The allegations include charges against the now-former Fox News CEO Roger Ailes, along with “Ailes’ replacement Bill Shine, vp legal affairs Dianne Brandi, vp corporate communications Irena Briganti and executive vp programming and development Suzanne Scott,” as The Hollywood Reporter notes.

Also mentioned in the suit, but not named as defendents, are veteran Fox News host Bill O’Reilly, former Republican Senator Scott Brown, a Fox News contributor, and actor Dean Cain.

Brown, according to ThinkProgress Editor-in-Chief Judd Legum, allegedly engaged in “particularly egregious” conduct, as this excerpt of the lawsuit claims:

On or about August 18, 2015, former Massachusetts Senator Scott Brown (“Brown”) appeared on Outnumbered. Brown made a number of sexually inappropriate comments to Tantaros on set, including, and in a suggestive manner, that Tantaros “would be fun to go to a nightclub with.” After the show was over, Brown snuck up behind Tantaros while she was purchasing lunch and put his hands on her lower waist. She immediately pulled back, telling Brown to “stop.” Tantaros then immediately met with Shine to complain, asking him to ensure that Brown would never be booked on the show again. Shine said that he would talk to Scott. Thereafter, Shine and Scott ignored Tantaros’s complaint, and continued to book Brown on Outnumbered.

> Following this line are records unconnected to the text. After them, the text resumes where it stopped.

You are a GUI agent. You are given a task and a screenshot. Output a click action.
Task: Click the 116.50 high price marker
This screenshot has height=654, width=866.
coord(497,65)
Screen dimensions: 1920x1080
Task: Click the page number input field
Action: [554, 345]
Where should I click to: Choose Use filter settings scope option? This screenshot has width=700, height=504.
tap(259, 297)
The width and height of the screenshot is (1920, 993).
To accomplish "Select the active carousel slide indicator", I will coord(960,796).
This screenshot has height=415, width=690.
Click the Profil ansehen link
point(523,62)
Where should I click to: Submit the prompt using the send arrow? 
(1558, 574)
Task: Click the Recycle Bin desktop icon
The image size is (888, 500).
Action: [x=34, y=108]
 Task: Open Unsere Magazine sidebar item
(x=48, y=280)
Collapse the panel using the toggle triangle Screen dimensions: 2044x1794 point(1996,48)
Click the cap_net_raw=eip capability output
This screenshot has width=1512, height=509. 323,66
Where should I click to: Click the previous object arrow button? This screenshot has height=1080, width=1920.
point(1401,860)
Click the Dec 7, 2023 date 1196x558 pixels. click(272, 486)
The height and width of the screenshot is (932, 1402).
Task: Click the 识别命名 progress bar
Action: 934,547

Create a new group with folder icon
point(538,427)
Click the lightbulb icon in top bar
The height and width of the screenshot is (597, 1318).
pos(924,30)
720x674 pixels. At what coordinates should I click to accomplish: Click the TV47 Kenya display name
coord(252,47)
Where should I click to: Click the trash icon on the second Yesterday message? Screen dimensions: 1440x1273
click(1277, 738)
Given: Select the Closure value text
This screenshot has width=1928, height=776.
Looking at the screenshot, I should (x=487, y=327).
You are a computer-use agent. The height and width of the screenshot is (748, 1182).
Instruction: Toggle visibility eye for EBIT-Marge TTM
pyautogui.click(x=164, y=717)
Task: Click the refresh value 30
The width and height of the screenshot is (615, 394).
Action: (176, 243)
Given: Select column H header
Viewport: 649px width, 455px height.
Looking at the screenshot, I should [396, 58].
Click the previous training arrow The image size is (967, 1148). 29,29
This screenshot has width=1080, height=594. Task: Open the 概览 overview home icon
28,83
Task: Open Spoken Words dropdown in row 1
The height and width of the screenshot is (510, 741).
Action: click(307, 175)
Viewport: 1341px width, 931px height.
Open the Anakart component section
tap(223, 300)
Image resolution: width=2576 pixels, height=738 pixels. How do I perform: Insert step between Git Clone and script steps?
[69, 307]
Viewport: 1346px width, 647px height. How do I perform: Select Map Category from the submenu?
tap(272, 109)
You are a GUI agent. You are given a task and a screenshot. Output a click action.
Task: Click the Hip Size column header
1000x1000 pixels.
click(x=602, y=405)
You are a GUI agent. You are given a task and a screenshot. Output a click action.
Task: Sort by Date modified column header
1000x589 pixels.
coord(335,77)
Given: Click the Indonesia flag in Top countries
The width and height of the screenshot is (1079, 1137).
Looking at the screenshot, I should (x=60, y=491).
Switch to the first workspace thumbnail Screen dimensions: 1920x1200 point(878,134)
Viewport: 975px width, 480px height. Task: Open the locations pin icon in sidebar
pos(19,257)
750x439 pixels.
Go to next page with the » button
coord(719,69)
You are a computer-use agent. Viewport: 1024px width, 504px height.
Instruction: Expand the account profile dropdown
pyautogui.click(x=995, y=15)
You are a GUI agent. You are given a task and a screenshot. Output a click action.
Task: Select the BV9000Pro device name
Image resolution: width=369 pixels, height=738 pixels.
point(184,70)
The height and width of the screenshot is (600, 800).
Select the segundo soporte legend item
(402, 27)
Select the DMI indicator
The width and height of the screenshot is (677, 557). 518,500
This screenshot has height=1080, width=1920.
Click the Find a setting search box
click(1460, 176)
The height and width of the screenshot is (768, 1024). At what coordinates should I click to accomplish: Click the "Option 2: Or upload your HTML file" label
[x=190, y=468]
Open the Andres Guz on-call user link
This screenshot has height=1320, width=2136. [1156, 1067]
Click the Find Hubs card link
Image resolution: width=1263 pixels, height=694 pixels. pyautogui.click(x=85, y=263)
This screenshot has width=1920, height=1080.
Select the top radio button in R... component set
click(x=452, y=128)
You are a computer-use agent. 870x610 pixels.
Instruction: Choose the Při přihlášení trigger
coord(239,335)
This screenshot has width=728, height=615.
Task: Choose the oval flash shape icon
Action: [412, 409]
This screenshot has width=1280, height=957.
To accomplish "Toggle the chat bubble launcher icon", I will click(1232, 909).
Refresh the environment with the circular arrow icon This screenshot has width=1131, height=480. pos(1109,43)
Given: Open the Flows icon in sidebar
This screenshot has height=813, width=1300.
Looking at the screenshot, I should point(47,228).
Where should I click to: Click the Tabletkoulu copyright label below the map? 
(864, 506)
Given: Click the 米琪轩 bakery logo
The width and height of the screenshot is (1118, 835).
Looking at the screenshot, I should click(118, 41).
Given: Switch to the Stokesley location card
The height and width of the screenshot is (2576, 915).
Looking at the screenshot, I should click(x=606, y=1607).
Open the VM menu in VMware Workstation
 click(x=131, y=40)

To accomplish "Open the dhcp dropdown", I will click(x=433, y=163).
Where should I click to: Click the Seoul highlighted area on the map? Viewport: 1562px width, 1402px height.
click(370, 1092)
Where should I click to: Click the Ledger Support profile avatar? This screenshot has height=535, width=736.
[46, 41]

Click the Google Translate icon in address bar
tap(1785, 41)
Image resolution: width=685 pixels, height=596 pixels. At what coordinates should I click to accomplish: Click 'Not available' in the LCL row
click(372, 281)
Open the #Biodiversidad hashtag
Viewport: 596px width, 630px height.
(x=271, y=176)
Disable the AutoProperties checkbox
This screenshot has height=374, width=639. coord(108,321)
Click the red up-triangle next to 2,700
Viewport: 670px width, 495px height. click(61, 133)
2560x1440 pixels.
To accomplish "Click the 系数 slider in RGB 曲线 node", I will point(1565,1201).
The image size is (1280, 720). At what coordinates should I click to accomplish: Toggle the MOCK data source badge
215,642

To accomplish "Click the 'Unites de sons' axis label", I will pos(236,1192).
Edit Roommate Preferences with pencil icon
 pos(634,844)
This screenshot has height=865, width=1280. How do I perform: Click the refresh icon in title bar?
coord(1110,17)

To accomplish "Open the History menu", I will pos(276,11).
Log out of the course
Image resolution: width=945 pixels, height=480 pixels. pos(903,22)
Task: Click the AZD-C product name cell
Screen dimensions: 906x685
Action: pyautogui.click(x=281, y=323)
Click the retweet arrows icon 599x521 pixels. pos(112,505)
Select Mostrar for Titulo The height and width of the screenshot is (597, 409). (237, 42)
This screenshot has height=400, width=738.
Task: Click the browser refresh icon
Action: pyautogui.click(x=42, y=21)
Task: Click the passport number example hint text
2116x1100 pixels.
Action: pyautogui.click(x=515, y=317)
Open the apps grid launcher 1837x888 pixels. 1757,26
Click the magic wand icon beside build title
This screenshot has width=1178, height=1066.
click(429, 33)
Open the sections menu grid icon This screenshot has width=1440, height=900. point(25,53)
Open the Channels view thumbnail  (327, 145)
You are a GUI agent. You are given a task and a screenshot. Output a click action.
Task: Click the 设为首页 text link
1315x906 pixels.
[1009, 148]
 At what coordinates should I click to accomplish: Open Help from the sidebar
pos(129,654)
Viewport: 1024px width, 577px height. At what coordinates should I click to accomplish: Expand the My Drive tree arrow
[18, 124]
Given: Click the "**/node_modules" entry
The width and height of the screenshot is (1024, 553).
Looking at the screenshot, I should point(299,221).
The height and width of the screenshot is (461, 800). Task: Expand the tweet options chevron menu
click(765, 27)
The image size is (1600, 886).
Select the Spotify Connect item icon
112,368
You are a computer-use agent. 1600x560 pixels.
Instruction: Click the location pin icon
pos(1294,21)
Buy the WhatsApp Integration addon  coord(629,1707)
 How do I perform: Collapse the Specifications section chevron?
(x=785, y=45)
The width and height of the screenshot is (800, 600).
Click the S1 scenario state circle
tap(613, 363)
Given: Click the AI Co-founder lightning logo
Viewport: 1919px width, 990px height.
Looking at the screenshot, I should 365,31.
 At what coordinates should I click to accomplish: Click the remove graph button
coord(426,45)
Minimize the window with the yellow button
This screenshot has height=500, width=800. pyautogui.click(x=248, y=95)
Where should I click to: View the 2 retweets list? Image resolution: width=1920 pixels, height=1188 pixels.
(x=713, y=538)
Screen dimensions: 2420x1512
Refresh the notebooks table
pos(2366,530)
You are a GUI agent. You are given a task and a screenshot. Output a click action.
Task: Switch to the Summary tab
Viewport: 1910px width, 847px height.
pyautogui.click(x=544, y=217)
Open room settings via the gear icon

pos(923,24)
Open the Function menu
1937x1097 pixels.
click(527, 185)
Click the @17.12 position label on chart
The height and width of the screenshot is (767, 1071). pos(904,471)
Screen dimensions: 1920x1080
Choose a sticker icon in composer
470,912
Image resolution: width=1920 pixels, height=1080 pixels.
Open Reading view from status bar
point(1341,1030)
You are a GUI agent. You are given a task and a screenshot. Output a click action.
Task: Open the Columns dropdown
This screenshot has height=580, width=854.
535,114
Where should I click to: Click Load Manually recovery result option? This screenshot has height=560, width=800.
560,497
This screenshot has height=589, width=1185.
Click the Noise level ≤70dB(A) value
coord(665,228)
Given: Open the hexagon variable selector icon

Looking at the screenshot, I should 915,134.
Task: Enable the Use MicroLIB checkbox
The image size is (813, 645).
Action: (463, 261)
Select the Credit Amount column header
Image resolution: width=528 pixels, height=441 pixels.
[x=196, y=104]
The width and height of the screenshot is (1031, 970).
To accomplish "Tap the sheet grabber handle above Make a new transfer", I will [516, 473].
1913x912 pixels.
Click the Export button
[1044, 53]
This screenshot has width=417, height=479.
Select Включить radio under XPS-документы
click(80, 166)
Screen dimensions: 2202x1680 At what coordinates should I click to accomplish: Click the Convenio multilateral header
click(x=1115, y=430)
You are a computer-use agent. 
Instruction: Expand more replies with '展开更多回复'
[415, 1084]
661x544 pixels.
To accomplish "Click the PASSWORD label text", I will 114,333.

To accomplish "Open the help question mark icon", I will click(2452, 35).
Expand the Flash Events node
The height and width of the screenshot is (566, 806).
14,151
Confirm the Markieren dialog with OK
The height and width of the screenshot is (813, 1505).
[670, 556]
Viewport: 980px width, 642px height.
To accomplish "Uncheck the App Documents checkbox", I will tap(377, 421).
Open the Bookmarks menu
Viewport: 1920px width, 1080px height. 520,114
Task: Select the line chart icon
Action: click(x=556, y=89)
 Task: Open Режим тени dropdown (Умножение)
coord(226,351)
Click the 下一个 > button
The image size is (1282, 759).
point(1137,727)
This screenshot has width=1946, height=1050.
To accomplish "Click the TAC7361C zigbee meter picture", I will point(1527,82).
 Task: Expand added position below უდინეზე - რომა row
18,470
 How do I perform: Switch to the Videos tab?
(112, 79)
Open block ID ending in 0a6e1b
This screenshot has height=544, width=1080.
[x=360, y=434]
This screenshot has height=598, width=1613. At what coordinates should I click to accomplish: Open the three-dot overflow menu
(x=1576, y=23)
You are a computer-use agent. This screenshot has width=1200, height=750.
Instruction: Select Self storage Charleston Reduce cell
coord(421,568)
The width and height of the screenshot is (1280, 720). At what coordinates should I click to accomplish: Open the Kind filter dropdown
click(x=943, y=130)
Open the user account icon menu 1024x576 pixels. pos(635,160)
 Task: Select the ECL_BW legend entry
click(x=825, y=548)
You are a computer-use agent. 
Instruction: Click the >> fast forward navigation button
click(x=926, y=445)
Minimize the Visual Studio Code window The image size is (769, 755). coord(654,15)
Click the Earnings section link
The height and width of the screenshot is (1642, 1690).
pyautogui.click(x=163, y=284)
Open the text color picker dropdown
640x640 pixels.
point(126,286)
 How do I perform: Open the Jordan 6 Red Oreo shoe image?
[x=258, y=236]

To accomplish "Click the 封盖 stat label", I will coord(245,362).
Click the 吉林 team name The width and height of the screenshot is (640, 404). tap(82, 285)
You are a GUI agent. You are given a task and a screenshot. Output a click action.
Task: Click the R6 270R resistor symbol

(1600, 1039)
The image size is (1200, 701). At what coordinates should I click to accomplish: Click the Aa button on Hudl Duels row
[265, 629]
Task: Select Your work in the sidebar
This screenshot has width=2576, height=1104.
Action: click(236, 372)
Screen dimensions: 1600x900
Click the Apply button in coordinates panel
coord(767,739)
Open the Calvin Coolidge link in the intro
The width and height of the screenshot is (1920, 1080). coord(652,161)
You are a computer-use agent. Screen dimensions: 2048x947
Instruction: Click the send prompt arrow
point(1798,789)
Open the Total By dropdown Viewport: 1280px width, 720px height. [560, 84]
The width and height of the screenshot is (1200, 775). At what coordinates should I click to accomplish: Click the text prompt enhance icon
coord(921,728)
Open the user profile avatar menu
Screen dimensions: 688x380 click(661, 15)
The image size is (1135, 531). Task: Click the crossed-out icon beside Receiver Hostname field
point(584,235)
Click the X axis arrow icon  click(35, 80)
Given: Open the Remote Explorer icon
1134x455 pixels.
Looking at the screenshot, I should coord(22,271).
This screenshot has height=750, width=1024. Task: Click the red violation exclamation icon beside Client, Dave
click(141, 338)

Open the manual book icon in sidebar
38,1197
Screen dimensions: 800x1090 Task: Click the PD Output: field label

Also detailed by ThinkProgress was a conversation Tantaros claims to have had with Fox News chief Roger Ailes, which included not only stunning comments and questions about her fellow employees, but a stunningly large number of comments and questions:

 

Tantaros alleges that in that very same conversation, Ailes told her to turn around so he could “get a good look at” her.

 “I bet you look good in a bikini,” Ailes allegedly told her.

After Tantaros rebuffed Ailes’ advances,” ThinkProgress notes, “she describes a vindictive campaign to smear her in the media by Irena Briganti, who runs media relations for Fox News. According to Tantaros, Briganti denied requests from all legitimate media outlets to interview Tantaros, sought to humiliate Tantaros in outlets controlled by Ailes, and orchestrated the creation of ‘sock puppet’ social media accounts to harass Tantaros online.”

The Hollywood Reporter offers more details:

After she rebuffed advances like a request for a hug, Tantaros claims she was removed from The Five to the “daytime graveyard time of Noon,” where she worked on the show Outnumbered. The plaintiff says the move was a “retaliatory demotion.”

Tantaros says she suffered other indignities.

For example, although the lawsuit doesn’t name Bill O’Reilly as a defendant, Tantaros’ complaint asserts in February 2016, he started sexually harassing her by “(a) asking her to come to stay with him on Long Island where it would be ‘very private,’ and (b) telling her on more than one occasion that he could ‘see [her] as a wild girl,’ and that he believed that she had a ‘wild side.'”

After complaints and allegedly because of O’Reilly’s “rumored prior sexual harassment issues,” according to the lawsuit, Brandi told Tantaros’ former attorney that she would no longer be appearing on The O’Reilly Factor.